1997-06-23 Thread Christian Schwarz

Hi folks!

To summarize this discussion so far: I think everyone here agrees that we
should provide HTML and INFO.

So we currently have three options, both having their advantages and
disadvantages:

  (Arguments with `(-)' will become obsolete when deity is available, see
  below.)


  Option 1: Put HTML and GNU info manuals into seperate packages (if they
require more disk space than 100k, together).

Advantages:
  -  Great flexibility for the users. They can skip doc at all, or
 just install info or HTML, or both.
  -  No waste of bandwidth for downloading docs one does not need.

Disadvantages:
  -  A little more work for the maintainers.
 (-) A few more packages in the archive (see below) and thus a little
 bit confusing for newbies (until deity becomes available).

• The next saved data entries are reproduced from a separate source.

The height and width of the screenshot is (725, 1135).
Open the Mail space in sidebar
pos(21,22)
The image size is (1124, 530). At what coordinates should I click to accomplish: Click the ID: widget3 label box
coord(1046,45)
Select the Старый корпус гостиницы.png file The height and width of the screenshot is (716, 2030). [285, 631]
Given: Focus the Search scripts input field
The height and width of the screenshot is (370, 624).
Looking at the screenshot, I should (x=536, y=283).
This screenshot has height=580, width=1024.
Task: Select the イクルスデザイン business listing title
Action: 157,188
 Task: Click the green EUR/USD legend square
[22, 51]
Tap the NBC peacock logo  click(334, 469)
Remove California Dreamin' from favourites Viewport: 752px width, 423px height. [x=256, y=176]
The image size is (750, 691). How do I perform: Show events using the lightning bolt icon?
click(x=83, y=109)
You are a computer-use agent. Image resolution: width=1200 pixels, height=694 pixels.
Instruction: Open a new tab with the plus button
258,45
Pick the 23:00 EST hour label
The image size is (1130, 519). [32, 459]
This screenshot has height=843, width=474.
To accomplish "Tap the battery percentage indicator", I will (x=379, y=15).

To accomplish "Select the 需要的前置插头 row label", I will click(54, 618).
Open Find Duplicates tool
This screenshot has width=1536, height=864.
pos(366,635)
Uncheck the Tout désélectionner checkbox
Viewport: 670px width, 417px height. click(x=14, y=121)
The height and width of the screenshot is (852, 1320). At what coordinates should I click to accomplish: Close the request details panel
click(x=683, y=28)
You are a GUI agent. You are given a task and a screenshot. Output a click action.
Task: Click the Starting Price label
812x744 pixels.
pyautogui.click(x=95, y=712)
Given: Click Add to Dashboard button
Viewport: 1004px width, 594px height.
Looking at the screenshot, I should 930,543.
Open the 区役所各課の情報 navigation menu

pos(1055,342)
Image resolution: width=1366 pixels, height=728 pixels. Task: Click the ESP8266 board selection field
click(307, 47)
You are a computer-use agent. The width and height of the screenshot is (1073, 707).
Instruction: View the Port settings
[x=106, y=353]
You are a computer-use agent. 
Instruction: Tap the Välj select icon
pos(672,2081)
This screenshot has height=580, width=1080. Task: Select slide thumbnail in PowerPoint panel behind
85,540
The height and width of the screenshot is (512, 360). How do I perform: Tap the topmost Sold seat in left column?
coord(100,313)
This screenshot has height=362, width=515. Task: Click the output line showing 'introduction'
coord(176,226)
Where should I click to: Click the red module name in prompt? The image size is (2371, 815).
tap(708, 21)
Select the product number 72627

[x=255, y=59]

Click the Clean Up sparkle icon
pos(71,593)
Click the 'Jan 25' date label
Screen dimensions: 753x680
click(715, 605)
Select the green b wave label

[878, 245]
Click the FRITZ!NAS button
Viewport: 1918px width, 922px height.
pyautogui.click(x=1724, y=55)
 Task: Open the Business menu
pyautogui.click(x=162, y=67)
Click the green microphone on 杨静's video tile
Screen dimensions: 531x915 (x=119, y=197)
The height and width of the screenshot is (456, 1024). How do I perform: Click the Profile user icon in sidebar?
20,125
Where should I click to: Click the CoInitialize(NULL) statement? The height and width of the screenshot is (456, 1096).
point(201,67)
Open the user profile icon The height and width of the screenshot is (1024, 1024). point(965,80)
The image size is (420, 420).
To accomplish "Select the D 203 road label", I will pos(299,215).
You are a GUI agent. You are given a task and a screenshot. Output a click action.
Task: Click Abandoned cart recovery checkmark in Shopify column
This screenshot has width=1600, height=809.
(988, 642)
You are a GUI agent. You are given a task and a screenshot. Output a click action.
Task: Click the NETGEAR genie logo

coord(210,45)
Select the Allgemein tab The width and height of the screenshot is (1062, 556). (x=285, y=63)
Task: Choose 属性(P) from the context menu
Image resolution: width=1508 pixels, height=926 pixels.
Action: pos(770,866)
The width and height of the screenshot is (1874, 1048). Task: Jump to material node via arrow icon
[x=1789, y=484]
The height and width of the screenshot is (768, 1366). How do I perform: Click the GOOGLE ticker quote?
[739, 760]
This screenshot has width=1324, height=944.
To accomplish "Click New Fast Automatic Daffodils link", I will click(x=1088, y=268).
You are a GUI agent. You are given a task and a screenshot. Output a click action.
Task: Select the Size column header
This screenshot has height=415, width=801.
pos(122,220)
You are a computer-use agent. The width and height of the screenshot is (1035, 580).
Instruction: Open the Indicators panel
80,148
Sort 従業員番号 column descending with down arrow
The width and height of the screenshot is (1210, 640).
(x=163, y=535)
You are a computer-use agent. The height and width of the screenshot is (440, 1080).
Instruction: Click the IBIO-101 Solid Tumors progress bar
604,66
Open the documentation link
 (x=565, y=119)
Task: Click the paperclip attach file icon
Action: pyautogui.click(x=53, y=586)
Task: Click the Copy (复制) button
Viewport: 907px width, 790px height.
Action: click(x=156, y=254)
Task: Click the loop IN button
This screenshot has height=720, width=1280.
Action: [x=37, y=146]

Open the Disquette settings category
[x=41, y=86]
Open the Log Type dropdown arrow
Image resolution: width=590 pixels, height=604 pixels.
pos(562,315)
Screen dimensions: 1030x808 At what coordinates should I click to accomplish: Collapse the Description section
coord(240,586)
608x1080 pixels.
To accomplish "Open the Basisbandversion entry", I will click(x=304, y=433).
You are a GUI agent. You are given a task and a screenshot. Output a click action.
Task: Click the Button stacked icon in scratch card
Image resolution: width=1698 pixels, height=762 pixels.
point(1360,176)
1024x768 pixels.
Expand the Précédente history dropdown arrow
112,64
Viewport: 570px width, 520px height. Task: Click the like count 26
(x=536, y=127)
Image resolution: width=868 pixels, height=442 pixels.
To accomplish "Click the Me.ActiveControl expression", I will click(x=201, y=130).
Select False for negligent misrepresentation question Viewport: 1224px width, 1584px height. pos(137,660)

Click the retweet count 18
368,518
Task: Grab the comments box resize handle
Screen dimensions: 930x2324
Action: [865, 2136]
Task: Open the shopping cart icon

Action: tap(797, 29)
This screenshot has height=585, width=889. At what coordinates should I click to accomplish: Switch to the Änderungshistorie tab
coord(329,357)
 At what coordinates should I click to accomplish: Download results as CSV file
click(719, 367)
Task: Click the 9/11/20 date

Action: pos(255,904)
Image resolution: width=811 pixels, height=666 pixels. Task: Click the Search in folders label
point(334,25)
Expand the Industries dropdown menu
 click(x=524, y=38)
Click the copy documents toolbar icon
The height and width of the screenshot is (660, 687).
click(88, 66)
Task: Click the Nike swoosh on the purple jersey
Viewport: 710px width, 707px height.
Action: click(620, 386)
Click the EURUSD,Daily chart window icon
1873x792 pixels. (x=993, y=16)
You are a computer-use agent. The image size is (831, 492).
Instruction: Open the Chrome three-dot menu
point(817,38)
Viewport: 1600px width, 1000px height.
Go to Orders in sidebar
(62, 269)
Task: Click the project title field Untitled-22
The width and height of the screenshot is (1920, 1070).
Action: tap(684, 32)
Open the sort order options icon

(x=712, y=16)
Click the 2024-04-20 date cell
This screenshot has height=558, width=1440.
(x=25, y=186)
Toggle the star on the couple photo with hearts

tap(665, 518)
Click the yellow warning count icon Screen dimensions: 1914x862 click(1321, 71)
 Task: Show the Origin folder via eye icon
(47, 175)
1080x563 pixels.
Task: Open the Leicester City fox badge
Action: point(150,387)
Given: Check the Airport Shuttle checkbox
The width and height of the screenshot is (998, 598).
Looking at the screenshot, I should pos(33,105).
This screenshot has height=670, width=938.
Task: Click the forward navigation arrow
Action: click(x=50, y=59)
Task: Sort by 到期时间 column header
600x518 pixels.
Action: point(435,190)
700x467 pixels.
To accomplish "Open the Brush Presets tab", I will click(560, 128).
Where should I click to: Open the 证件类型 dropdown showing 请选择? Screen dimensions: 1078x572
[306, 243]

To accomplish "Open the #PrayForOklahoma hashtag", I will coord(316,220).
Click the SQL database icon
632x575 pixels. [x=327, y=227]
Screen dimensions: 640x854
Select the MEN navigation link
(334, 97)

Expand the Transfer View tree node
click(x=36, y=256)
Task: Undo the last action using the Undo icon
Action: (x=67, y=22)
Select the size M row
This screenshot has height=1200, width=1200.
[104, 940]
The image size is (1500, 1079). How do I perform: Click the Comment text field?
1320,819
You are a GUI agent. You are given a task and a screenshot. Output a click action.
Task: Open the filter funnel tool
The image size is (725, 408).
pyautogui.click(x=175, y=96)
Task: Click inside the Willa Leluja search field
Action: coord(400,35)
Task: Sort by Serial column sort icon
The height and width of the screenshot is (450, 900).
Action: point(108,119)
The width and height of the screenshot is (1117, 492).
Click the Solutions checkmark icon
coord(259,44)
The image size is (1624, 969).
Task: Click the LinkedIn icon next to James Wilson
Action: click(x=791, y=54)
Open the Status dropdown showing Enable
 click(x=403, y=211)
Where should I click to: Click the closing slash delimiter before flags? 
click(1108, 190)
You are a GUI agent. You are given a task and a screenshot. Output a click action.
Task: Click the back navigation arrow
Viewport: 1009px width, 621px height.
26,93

  Option 2: Put HTML and GNU info manuals into one package.

Advantages:
  -  Not much additional work for maintainers.
  -  Only few new packages (see below).

Disadvantages:
 (-) Waste of disk space: everyone has to install both formats.
  -  Waste of bandwith: you have to download both formats all the
 time.


  Option 3: We ship .texi files and produce HTML and/or info files on
demand (in the postinst script).

Advantages:
  - No work for the maintainers.
  - Great flexibility (the sysadmin could even produce PostScript
files when needed!).
  - No new packages necessary, no additional space in the Debian
archive will be needed.

Disadvantages:
  - Everyone needs makeindex and texi2html installed. (We could
package these up in a debian-doc-base package.)
  - Installation process will get slower (especially on 386
machines!).


Note, that ``deity,'' which is expected for Debian 2.0, will change this
scenario a bit:

   Option 1:
   disadvantage of too many packages will disappear, since deity will
   be capable of handling more packages with confusing the sysadmin

   Option 2:
   disadvantage of wasted disk size will disappear, since deity will
   allow the local sysadmin not to install files that match certain
   patterns, for example /usr/info/*


I'm sure deity will be available for 2.0 and we should definitely take
this into account for our decision now. I think we could live with both
disadvantages for a few months very well until deity is available.

My prediction is that while a few people will like option 3) very much, it
will be unacceptable by a few others. (People usually don't want to
compile docs when installing a firewall :-)

So I think we have to look for a consensus in options 1) and 2). 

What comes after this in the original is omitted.